These datasets collectively allow us to assess the effectiveness and robustness of the proposed approach under different workload characteristics. By combining OLTP and cloud traces (OC1, OC2) or search and cloud traces (SC), we simulate realistic multi-tenant wide-area file system scenarios with varying degrees of metadata access regularity and complexity.

We evaluate the prefetching performance in the following three scenarios: 1) replaying oltp-trace1 and cloud-trace (OC1); 2) replaying oltp-trace2 and cloud-trace (OC2); 3) replaying search-trace and cloud-trace (SC). Each trace is replayed by a client process, traces are replayed simultaneously by multiple client processes. The experimental parameters are set as follows: brd = 12, dph = 3, hWinSize = 20, cWinSize = 1000, reqThreshold = 100, cSize = 10,000, where reqThreshold is the threshold number of items stored in bufQ and cSize is the number of metadata items stored in client-side cache.

The state-of-the-art prefetching approaches are provided for fair comparison. We implement six different prefetching approaches into WAVFS for fair evaluations, including: 1) no prefetching (NP) [2,3]; 2) weighted-graph-based grouping prefetching (WGP) [20]; 3) FMBP; 4) DBP [4]; 5) new apriori-based prefetching (NABP) [17]; and 6) FGP. We use the least recently used algorithm for cache replacement. The server-side software components of WAVFS are deployed in SH and CD, CM is deployed in SH. BJ is deployed with a WAVFS client.

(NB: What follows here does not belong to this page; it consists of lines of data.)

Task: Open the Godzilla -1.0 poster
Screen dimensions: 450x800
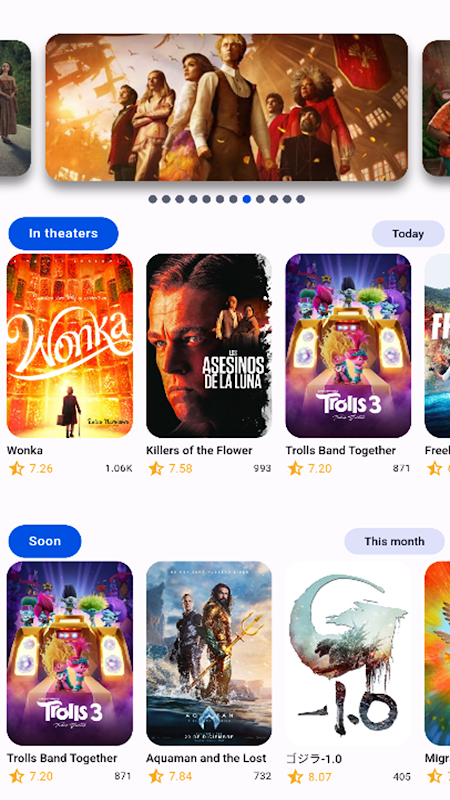Action: [x=348, y=654]
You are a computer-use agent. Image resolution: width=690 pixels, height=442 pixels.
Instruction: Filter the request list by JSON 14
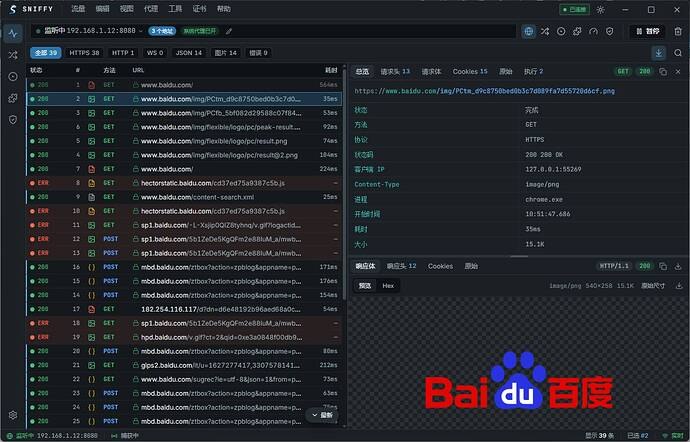pos(189,53)
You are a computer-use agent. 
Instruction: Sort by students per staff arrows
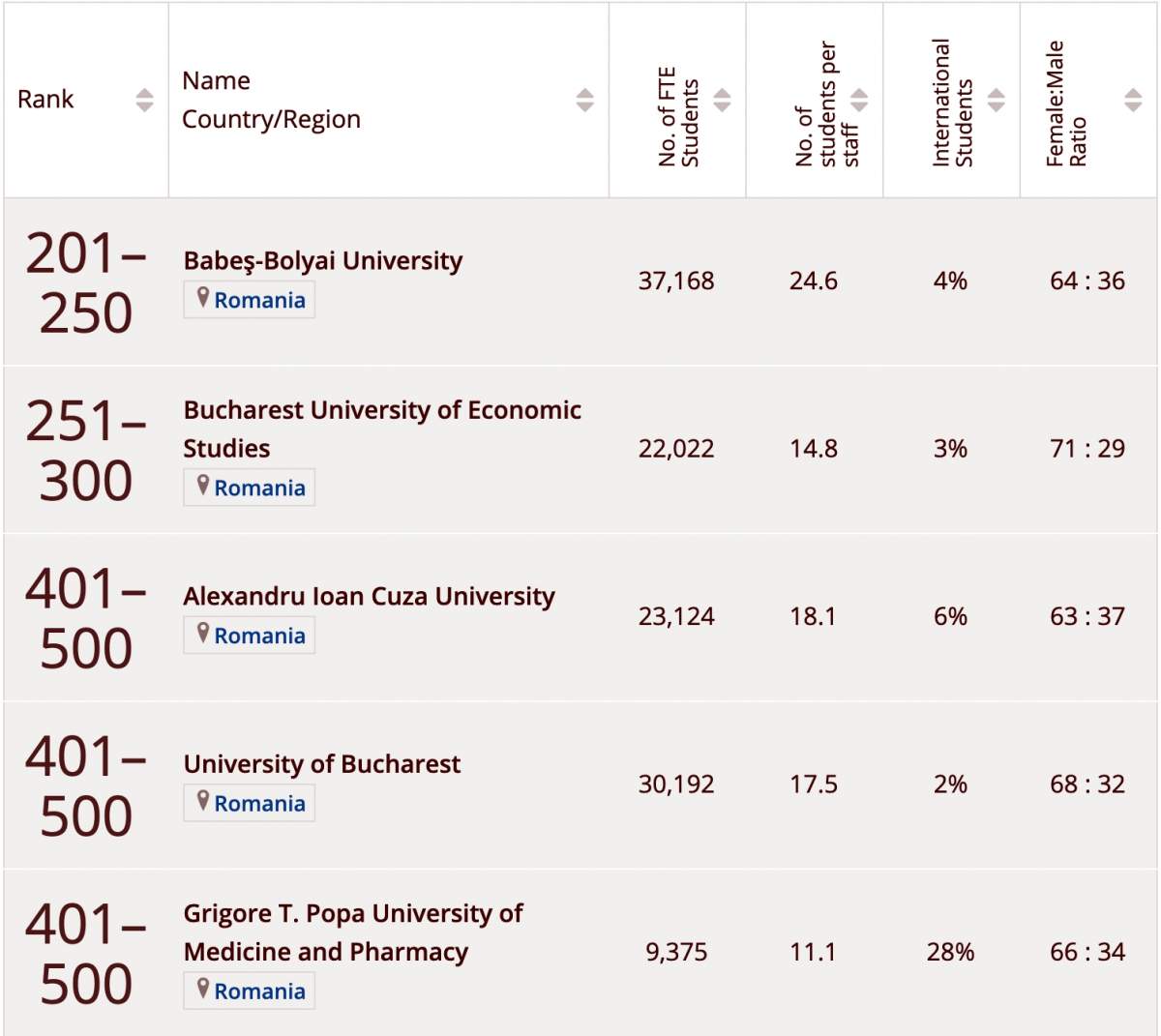click(859, 100)
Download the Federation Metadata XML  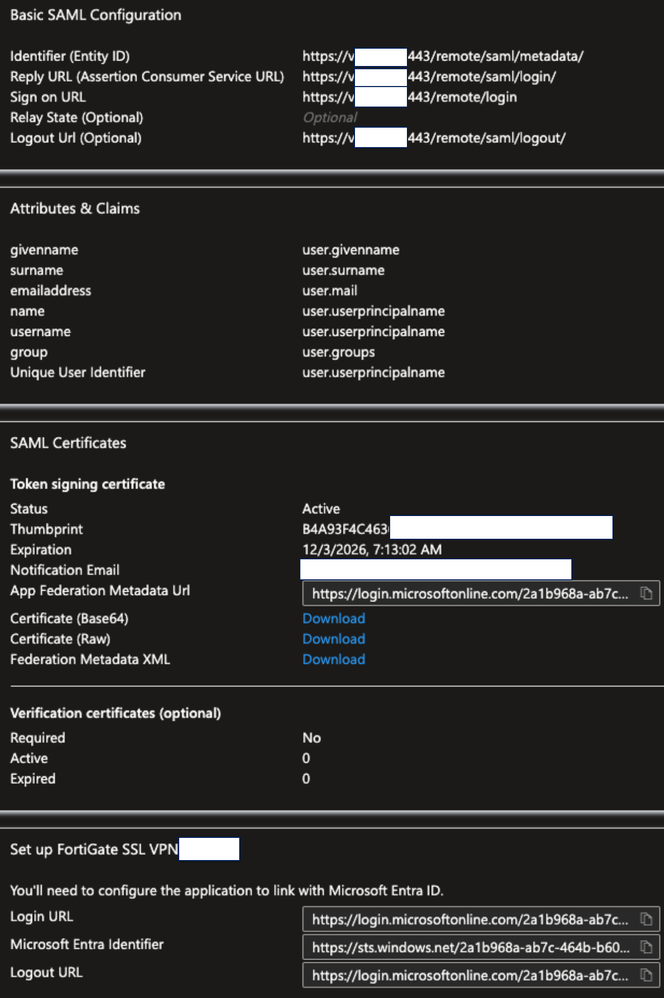point(333,659)
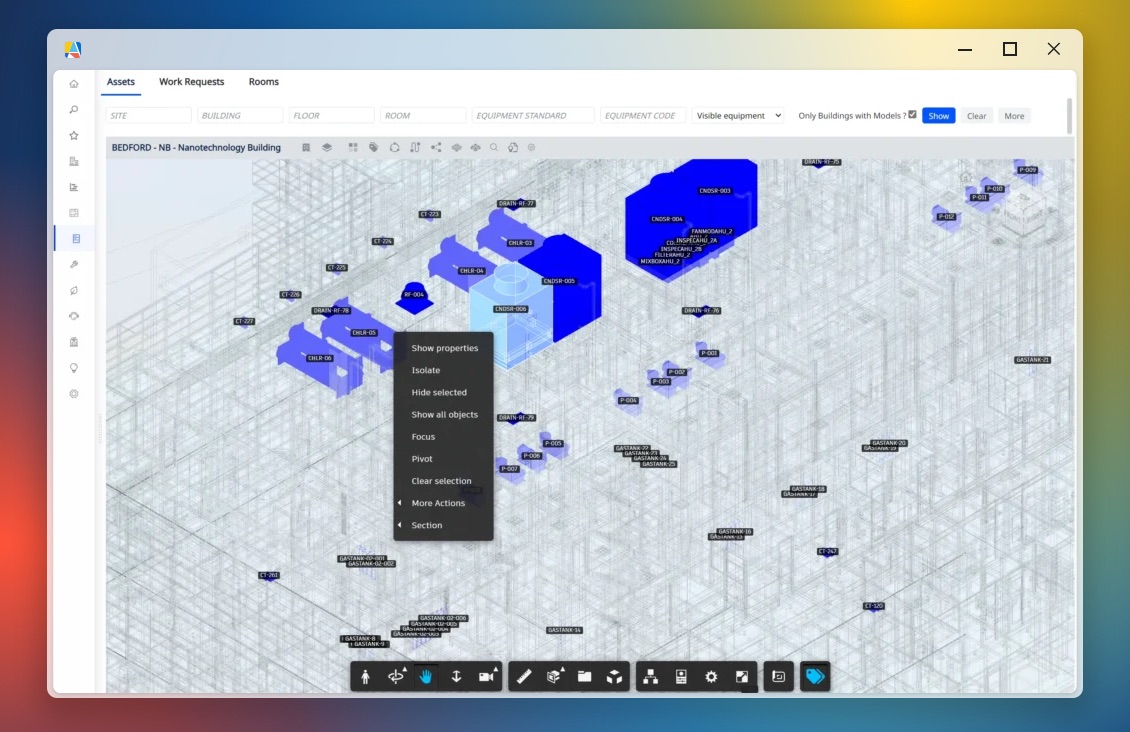The width and height of the screenshot is (1130, 732).
Task: Open the Visible equipment dropdown
Action: pos(738,116)
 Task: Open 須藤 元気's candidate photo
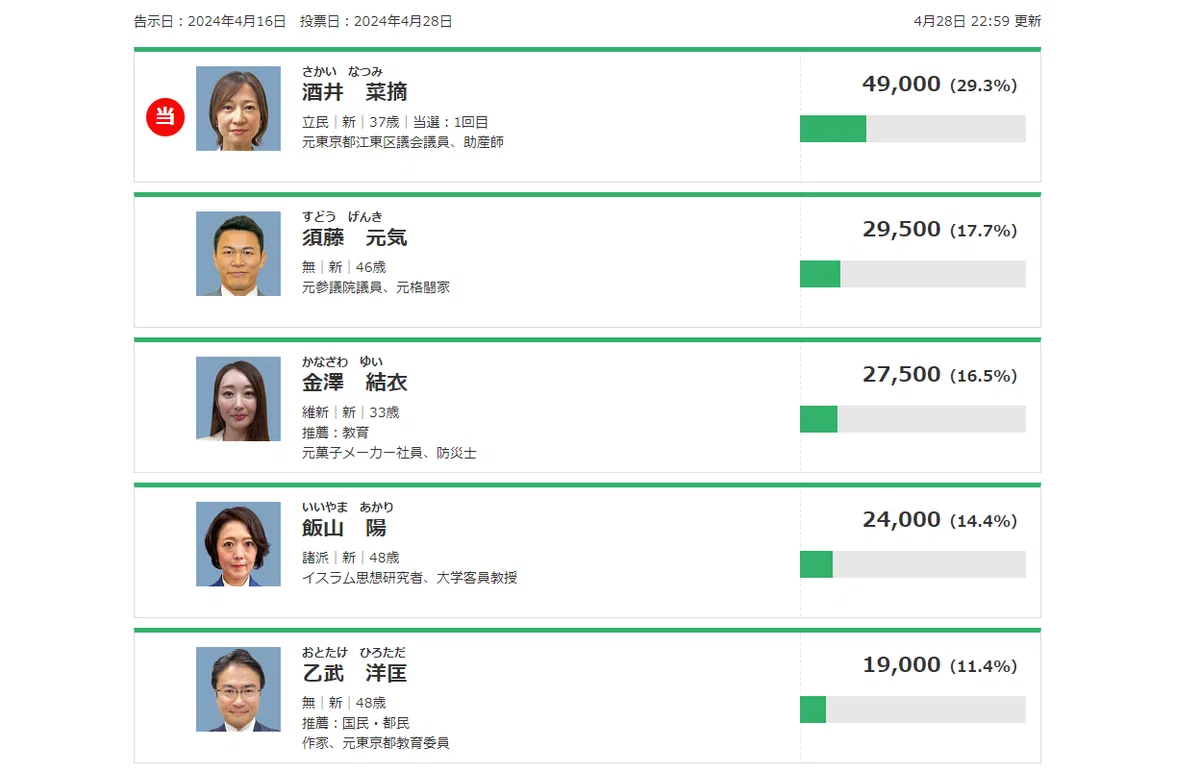[x=238, y=254]
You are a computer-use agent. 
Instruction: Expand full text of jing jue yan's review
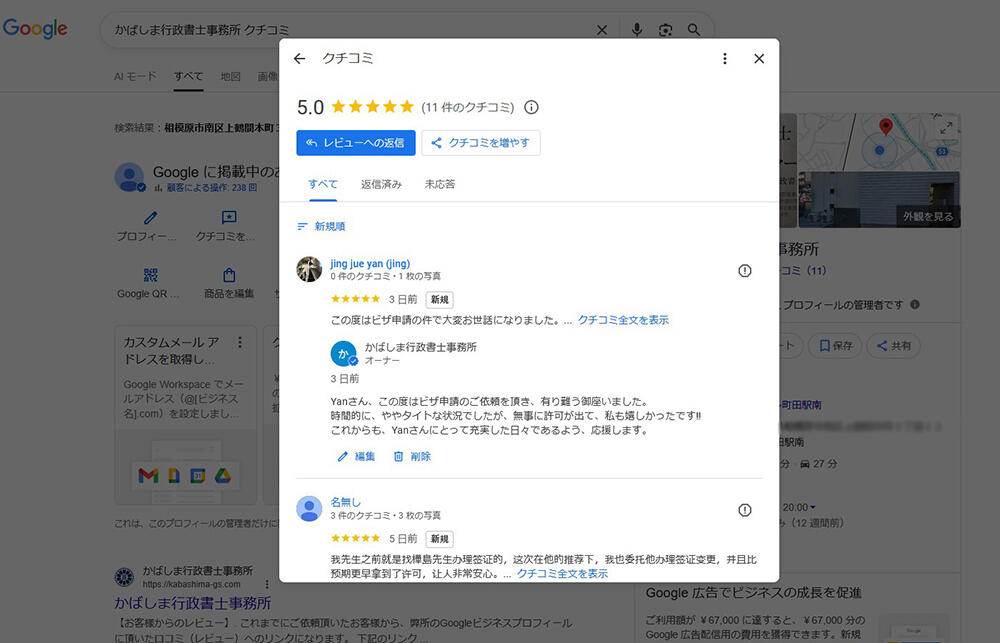623,320
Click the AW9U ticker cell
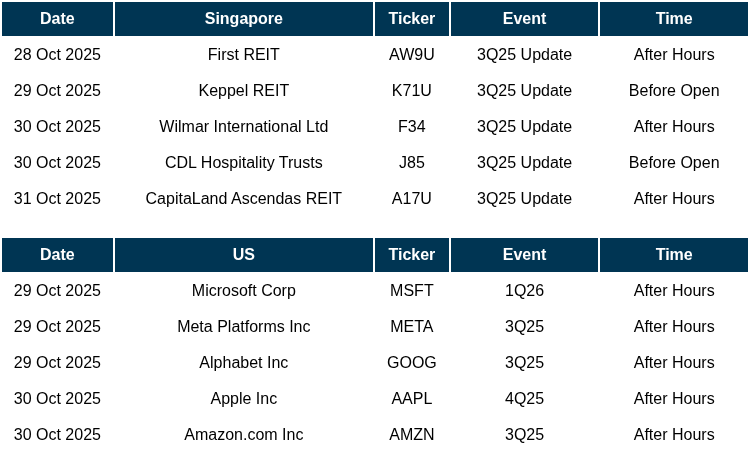Screen dimensions: 750x454 pyautogui.click(x=412, y=55)
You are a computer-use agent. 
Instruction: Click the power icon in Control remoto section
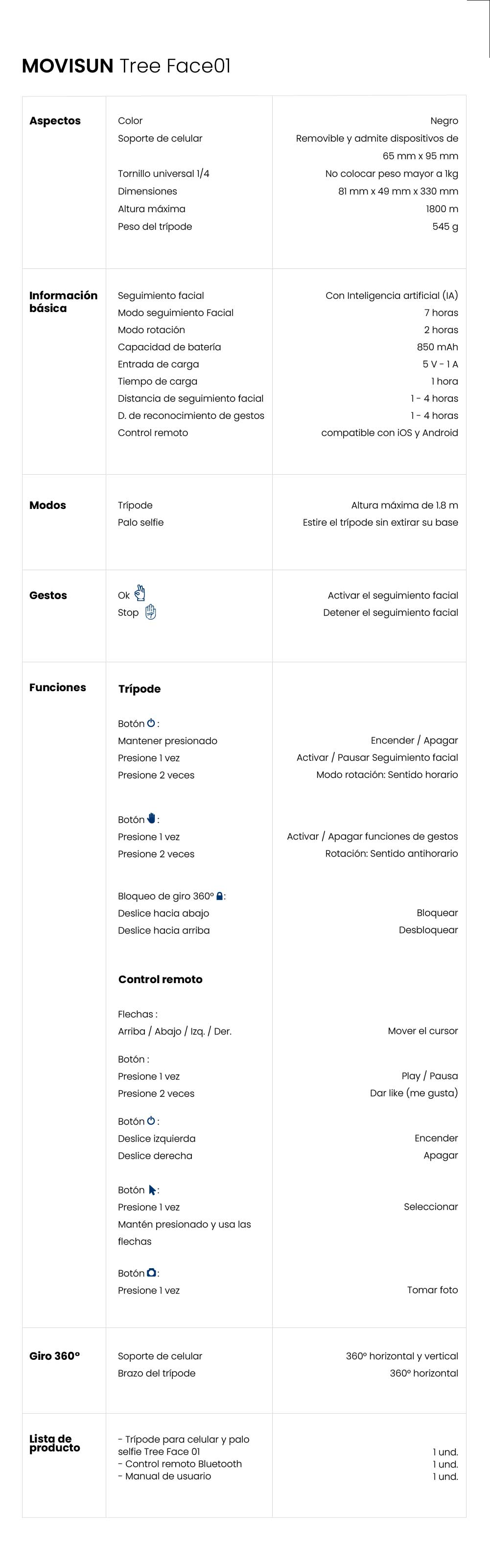[x=151, y=1121]
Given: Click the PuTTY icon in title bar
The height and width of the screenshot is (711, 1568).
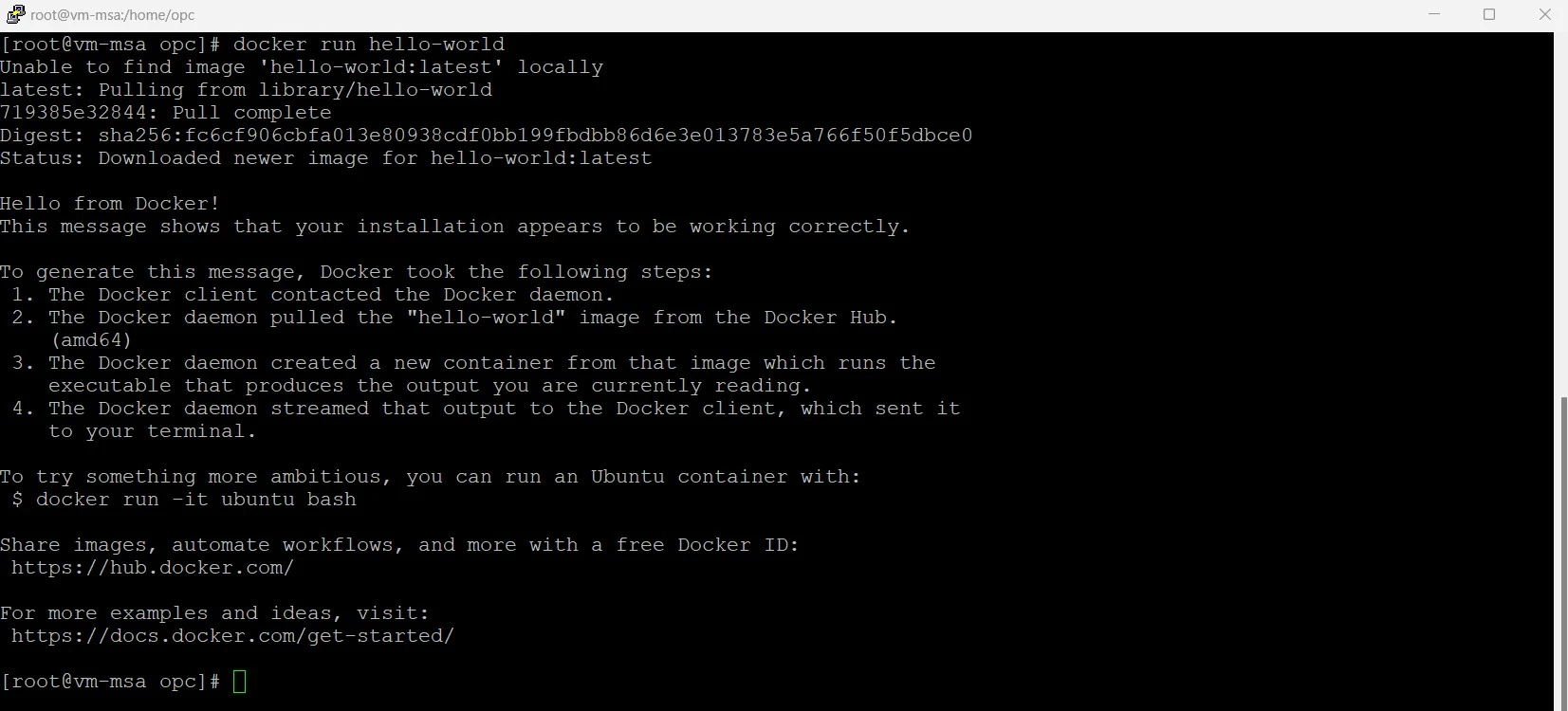Looking at the screenshot, I should pyautogui.click(x=13, y=15).
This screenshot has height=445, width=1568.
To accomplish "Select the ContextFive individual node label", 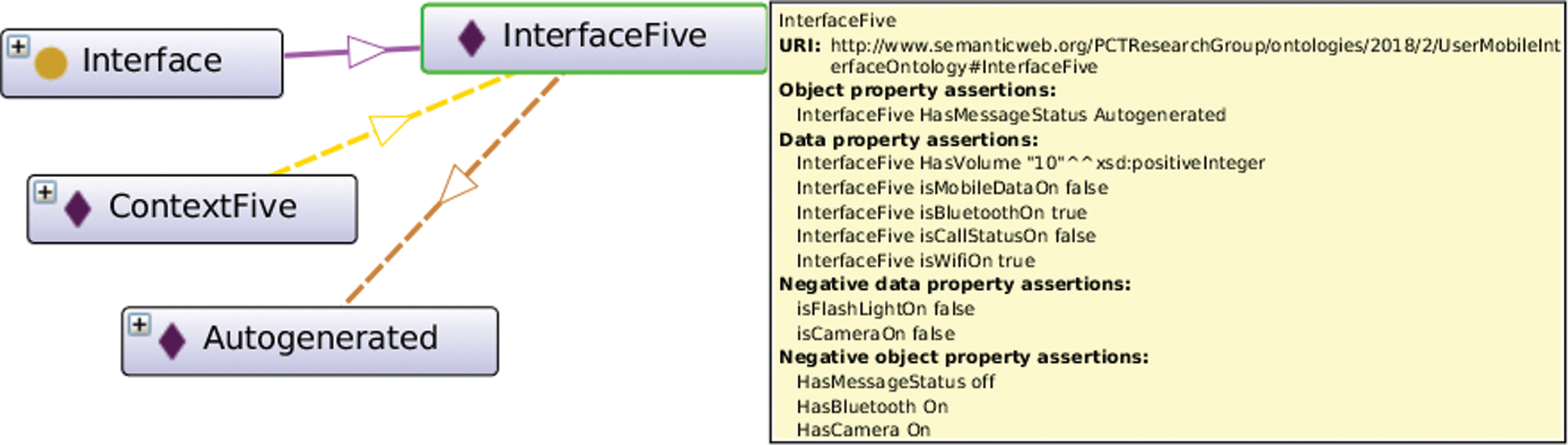I will [203, 206].
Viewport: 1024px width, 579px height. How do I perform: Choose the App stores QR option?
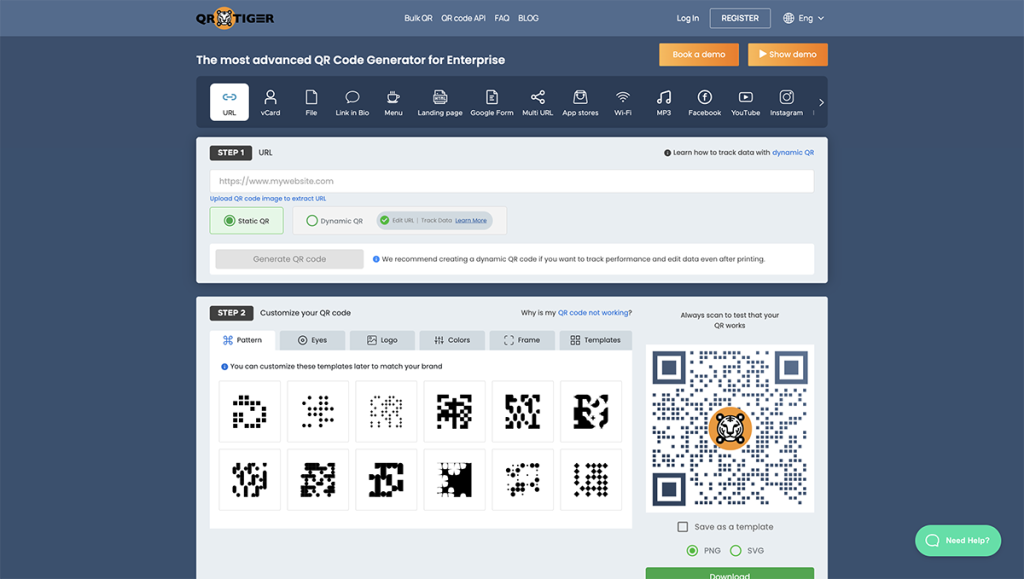pyautogui.click(x=580, y=102)
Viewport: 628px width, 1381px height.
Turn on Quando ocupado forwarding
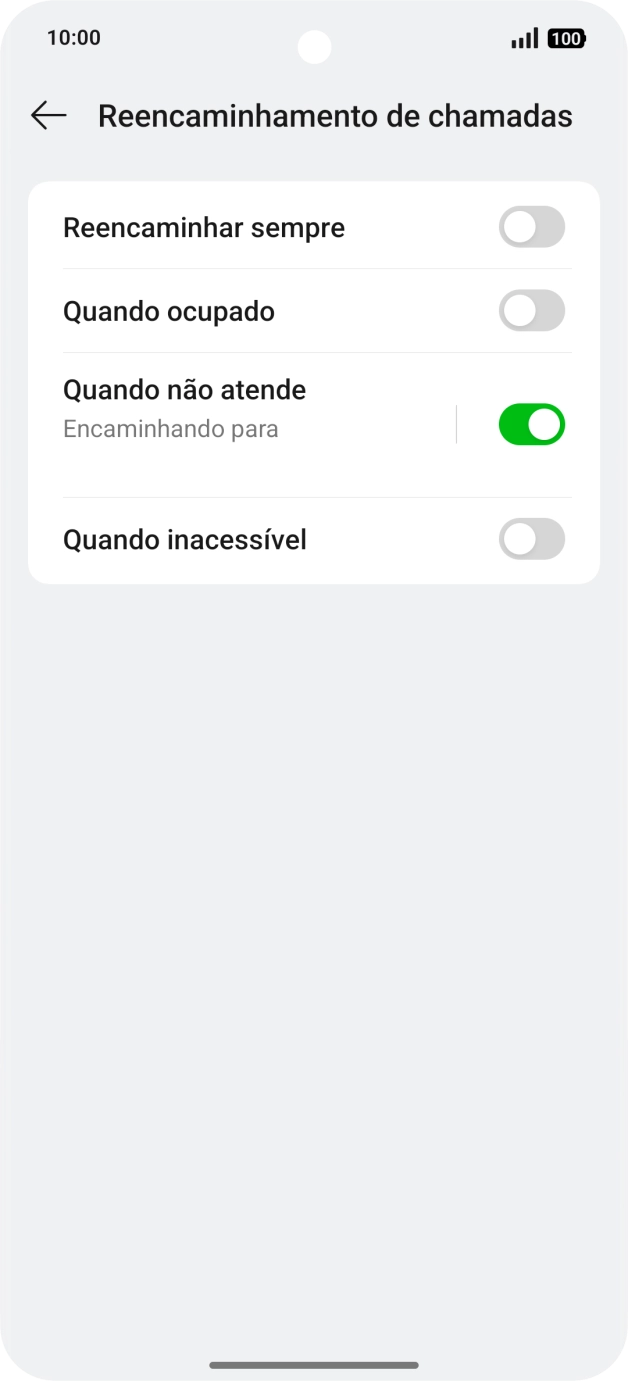point(531,311)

6.1.3 Experimental Setup of Data Placement

We use the real-world trace fserver-trace from Microsoft production servers [36] to evaluate the proposed data placement approach. Writes dominate in this trace because our approach is designed for write-dominant scenarios. The fields of the trace are shown in Table 5. We create a directory for every disk to emulate disk access. The experiments involve the following types of operations: 1) data collection and storage: each physical machine in GZ is deployed with one client process, which writes data into WAVFS. The 27.69 GB of data involved in the first 2,820,213 records of fserver-trace are written into 20,000 files, from which two sets of 10,000 files are created and then written by the two client processes, respectively; and 2) trace replaying: the first 200,000 records (only some of the datasets is required) of fserver-trace are simultaneously replayed by N client processes as N is varied. The machine on which a client process is to be placed is determined by round-robin scheduling. These records are assigned to the N client processes by a central scheduler; this scheduler assigns the next available record to a client process as soon as the previous record assigned to it completed processing.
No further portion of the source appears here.